Revelando um grande racha na base aliada do governo Dilma às vésperas
da Rio+20, a votação do Novo Código Florestal confirmou a disposição da
maioria da câmara em mudar, para pior, o projeto aprovado no final de
2011 no senado, o qual já continha uma série de dispositivos contrários à
preservação ambiental.
Entre os pontos polêmicos do texto aprovado na câmara estão a liberação
de crédito agrícola para quem desmatou, a vulnerabilidade das áreas em
torno de nascentes de rios e a permissão a desmatamentos em topos de
morro e manguezais, áreas consideradas sensíveis.
Na votação nominal (
veja a lista),os
deputados teriam que dizer se eram a favor do texto do senado com
parecer contrário de Piau.
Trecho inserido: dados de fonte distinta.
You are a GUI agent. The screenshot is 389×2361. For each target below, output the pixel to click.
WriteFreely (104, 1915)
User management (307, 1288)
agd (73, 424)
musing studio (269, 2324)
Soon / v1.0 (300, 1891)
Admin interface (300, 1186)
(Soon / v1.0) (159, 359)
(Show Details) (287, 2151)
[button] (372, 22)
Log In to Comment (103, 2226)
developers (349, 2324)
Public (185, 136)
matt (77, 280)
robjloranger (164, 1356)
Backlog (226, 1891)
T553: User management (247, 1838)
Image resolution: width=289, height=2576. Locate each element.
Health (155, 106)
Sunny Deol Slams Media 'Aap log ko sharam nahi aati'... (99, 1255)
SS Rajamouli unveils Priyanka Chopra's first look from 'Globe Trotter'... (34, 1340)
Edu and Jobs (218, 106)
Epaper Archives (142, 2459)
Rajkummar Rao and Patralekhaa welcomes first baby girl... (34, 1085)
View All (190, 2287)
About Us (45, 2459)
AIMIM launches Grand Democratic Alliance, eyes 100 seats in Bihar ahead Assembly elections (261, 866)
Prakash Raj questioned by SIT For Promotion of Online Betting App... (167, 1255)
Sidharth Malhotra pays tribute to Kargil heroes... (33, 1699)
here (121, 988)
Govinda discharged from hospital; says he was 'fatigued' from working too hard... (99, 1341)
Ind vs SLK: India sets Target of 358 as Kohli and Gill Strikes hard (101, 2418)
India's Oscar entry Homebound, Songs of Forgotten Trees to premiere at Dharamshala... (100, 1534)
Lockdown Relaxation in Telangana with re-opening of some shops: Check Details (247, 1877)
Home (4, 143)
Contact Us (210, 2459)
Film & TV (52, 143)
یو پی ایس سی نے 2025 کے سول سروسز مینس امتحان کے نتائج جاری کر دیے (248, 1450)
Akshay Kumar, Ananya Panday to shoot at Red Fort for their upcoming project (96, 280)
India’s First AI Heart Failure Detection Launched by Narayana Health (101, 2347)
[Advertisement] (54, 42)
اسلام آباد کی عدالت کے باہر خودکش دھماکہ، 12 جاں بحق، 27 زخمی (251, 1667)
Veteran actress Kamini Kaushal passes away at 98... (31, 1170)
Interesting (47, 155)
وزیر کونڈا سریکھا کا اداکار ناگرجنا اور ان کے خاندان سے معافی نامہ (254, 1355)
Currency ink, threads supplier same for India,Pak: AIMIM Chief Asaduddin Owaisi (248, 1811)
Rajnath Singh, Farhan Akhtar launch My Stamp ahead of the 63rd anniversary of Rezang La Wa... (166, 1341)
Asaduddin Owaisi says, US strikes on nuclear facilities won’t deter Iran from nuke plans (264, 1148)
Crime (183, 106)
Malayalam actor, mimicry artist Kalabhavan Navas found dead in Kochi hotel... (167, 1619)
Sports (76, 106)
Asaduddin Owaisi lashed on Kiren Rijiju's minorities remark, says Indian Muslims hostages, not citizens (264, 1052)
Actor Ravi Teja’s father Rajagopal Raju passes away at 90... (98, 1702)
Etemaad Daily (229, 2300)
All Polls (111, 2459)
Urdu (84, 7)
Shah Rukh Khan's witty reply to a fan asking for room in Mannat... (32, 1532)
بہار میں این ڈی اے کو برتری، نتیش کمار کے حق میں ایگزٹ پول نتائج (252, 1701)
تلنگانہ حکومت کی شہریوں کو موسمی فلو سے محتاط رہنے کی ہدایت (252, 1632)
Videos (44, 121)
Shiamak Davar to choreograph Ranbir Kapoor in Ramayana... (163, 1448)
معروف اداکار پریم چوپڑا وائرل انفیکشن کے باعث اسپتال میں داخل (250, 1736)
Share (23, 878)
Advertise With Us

Ou seja, se concordavam com o relator ou com o
texto que veio do Senado. A maioria, 274 deputados, ficaram ao lado do
relator. Ao todo 184 deputados votaram concordando com o texto do
senado. Houve duas abstenções.
Essa maioria inclui gente de partidos de aliados, como o PMDB. Além do
PMDB, DEM, PDT, PTB, PSC votaram nesse sentido, favoráveis ao relatório
de Piau.
Depois da votação do texto base, os deputados votaram destaques, que
são um mecanismo por meio do qual é possível retirar parte da proposição
a ser votada.
O plenário apreciou 15 destaques. Em um deles, do DEM, foi retirado do
texto a obrigação de divulgar na internet os dados do Cadastro Ambiental
Rural (CAR). Segundo o deputado Ronaldo Caiado (DEM-GO), seria um
absurdo os proprietários de terras terem seus dados expostos na
internet.
Outro destaque aprovado pelos deputados, este do bloco PSB-PCdoB,
incluiu texto da câmara que não considera apicuns e salgados como Área
de Preservação Permanente.
Supressão
Durante todo o dia, congressistas do PSOL questionaram o relatório de
Piau, que suprimiu alguns dispositivos pela metade, retirando até os
princípios que constam na parte inicial do código. De acordo com Ivan
Valente (PSOL-SP), essa supressão de trechos é irregular, pois contraria
os regulamentos em comum das duas casas (senado e câmara).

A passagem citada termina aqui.